The following is the content of Listing 4.10PlainProcessor.java (part 2):

 public final void process() {
consumer.subscribe(Collections.singletonList(
Constants.getHealthChecksTopic())); //1
while(true) {
ConsumerRecords records = consumer.poll(Duration.ofSeconds(1L)); //2
for(Object record : records) { //3
ConsumerRecord it = (ConsumerRecord) record;
String healthCheckJson = (String) it.value();
HealthCheck healthCheck = null;
try {
healthCheck = Constants.getJsonMapper()
.readValue(healthCheckJson, HealthCheck.class); // 4
} catch (IOException e) {
// deal with the exception
}
LocalDate startDateLocal =healthCheck.getLastStartedAt().toInstant() .atZone(ZoneId.systemDefault()).toLocalDate(); //5
int uptime =
Period.between(startDateLocal, LocalDate.now()).getDays(); //6
Future future =
producer.send(new ProducerRecord<>(
Constants.getUptimesTopic(),
healthCheck.getSerialNumber(),
String.valueOf(uptime))); //7
try {
future.get();
} catch (InterruptedException | ExecutionException e) {
// deal with the exception
}
}
}
}
public static void main( String[] args) {
(new PlainProcessor("localhost:9092")).process();
}
}
Listing 4.10: PlainProcessor.java (part 2)

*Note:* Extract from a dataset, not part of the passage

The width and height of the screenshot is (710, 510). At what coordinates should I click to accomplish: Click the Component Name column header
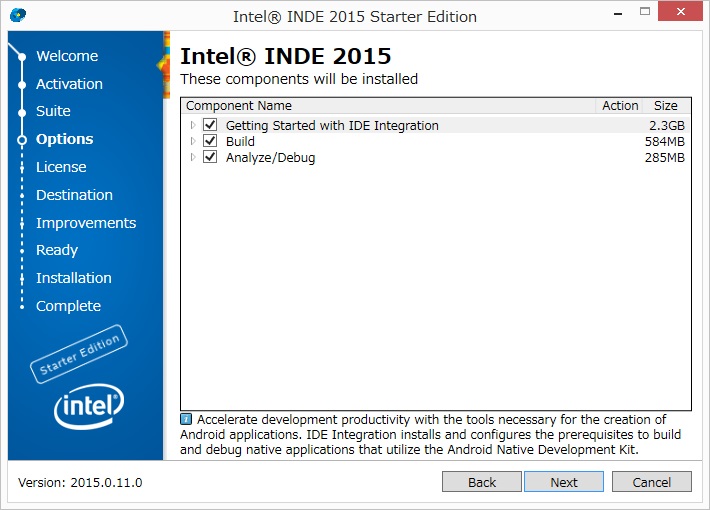[x=239, y=106]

An analysis of the PlainProcessor includes the following:

  • In line //1, the consumer is created and subscribed to the source topic. This is a dynamic assignment of the partitions to our customer and join to the customer group. 
  • In line //2, an infinite loop to consume the records, the pool duration is passed as a parameter to the method pool. The customer waits no longer than one second before return.
  • In line //3, we iterate over the records.
  • In line //4, the JSON string is deserialized to extract the health check object.
  • In line //5, the start time is transformed formatted at the current time zone.
  • In line //6, the uptime is calculated.
  • In line //7, the uptime is written to the uptimes topic, using the serial number as the key and the uptime as value. Both values are written as normal strings.

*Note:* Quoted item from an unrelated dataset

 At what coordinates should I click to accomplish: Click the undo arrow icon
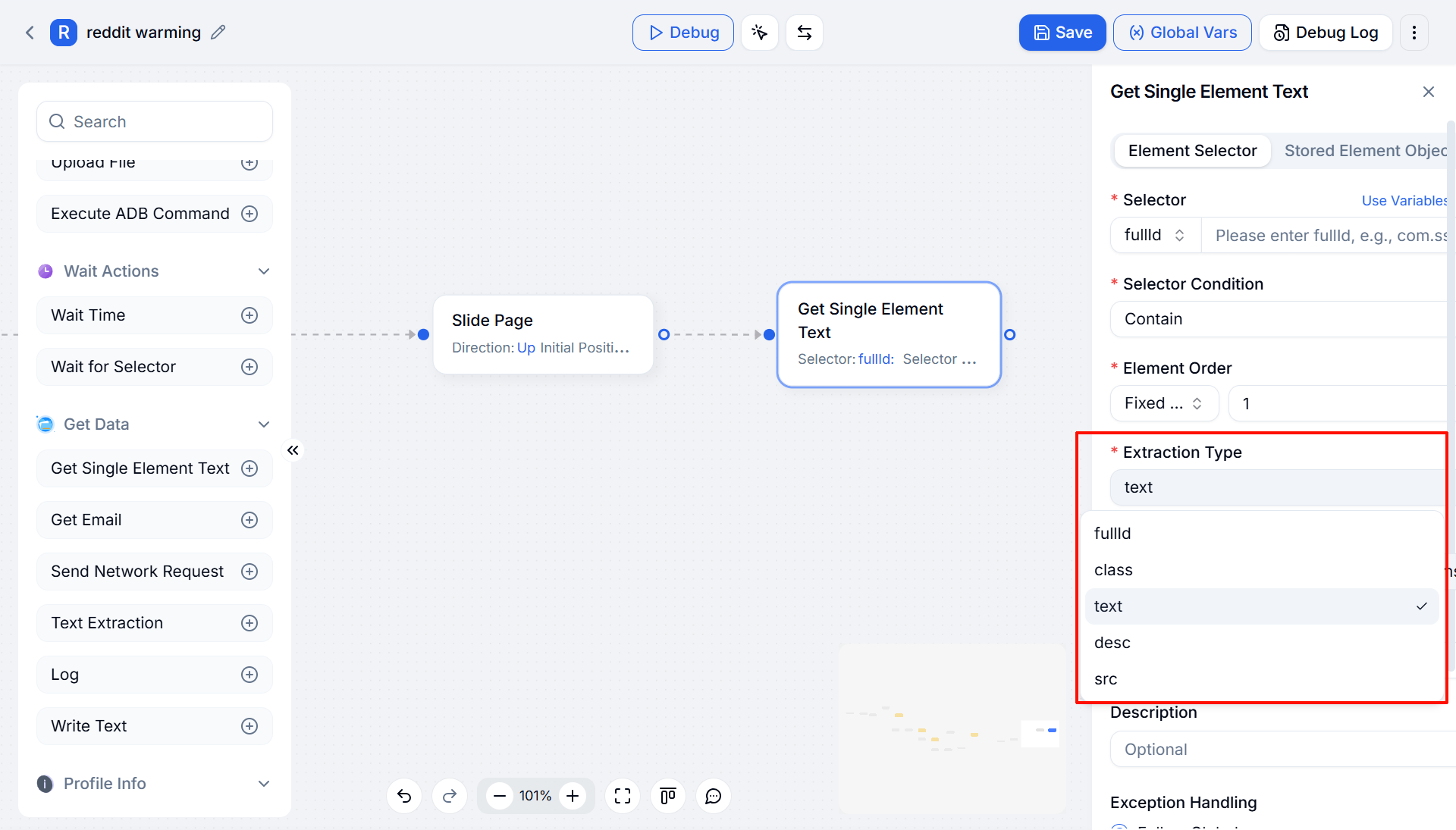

The moment at which the broker returns records to the client also depends on the fetch.min.bytes value; its default is 1, and is the minimum data amount to wait before the broker is available to the client. Our broker returns as soon as 1 byte of data is available, while waiting a maximum of one second.

The other configuration property is fetch.max.bytes, which defines the amount of data returned at once. With our configuration, the broker will return all of the available records (without exceeding the maximum of 50 MB).

If there are no records available, the broker returns an empty list.

Note that we could reuse the producer that generates the mock data, but it is clearer to use another producer to write uptimes.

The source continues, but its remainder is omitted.